▸ What you are asked to do: Pull out of the data below the stretch of lines bounded by the one containing "You are a computer-use agent. This" and the one containing "You are a computer-use agent. Screen", both bounds included, unchanged.
(Beginning of Records to process)
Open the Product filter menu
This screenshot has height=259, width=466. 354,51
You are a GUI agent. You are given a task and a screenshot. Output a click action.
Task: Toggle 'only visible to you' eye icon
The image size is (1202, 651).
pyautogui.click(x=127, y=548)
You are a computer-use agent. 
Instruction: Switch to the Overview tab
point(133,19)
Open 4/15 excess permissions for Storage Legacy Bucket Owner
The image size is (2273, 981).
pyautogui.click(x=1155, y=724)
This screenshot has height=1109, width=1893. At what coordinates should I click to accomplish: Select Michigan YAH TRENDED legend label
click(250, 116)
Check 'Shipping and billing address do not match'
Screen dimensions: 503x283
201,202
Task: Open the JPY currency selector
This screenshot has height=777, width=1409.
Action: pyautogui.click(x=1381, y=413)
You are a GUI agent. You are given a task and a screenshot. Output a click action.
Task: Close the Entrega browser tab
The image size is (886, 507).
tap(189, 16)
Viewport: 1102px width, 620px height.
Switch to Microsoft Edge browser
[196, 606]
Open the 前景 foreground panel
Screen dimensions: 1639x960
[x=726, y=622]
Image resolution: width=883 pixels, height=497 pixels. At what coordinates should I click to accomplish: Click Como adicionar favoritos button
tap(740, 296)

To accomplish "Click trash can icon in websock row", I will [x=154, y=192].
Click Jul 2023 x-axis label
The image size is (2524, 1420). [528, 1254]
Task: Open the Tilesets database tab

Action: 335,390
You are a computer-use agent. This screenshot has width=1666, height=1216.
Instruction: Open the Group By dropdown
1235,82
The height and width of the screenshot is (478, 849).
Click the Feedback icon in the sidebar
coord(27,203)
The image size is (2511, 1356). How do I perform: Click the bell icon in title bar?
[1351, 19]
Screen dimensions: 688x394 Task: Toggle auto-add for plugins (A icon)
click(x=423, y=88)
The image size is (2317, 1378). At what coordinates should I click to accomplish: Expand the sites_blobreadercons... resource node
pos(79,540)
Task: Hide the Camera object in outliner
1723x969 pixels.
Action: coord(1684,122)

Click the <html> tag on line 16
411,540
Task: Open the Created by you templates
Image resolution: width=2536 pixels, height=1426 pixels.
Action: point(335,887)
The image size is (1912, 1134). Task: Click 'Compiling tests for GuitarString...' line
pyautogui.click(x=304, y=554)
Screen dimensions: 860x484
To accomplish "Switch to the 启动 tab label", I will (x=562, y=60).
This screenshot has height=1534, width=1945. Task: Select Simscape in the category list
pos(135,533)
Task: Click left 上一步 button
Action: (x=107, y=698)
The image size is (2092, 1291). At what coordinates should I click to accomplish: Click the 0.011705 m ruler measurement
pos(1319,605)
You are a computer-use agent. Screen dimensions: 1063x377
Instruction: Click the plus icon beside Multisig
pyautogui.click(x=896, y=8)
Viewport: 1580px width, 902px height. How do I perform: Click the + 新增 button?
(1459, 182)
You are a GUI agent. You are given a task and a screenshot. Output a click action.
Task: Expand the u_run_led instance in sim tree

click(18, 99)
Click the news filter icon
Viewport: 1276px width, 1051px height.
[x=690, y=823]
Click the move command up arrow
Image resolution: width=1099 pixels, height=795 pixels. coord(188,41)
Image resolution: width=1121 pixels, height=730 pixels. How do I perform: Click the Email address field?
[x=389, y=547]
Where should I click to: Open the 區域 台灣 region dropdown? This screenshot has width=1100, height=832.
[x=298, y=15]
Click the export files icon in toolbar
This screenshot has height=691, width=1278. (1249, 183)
(End of Records to process)
▸ Exercise answer:
You are a computer-use agent. This screenshot has width=1666, height=1216.
Instruction: Open the Group By dropdown
1235,82
The height and width of the screenshot is (478, 849).
Click the Feedback icon in the sidebar
coord(27,203)
The image size is (2511, 1356). How do I perform: Click the bell icon in title bar?
[1351, 19]
Screen dimensions: 688x394 Task: Toggle auto-add for plugins (A icon)
click(x=423, y=88)
The image size is (2317, 1378). At what coordinates should I click to accomplish: Expand the sites_blobreadercons... resource node
pos(79,540)
Task: Hide the Camera object in outliner
1723x969 pixels.
Action: coord(1684,122)

Click the <html> tag on line 16
411,540
Task: Open the Created by you templates
Image resolution: width=2536 pixels, height=1426 pixels.
Action: point(335,887)
The image size is (1912, 1134). Task: Click 'Compiling tests for GuitarString...' line
pyautogui.click(x=304, y=554)
Screen dimensions: 860x484
To accomplish "Switch to the 启动 tab label", I will (x=562, y=60).
This screenshot has height=1534, width=1945. Task: Select Simscape in the category list
pos(135,533)
Task: Click left 上一步 button
Action: (x=107, y=698)
The image size is (2092, 1291). At what coordinates should I click to accomplish: Click the 0.011705 m ruler measurement
pos(1319,605)
You are a computer-use agent. Screen dimensions: 1063x377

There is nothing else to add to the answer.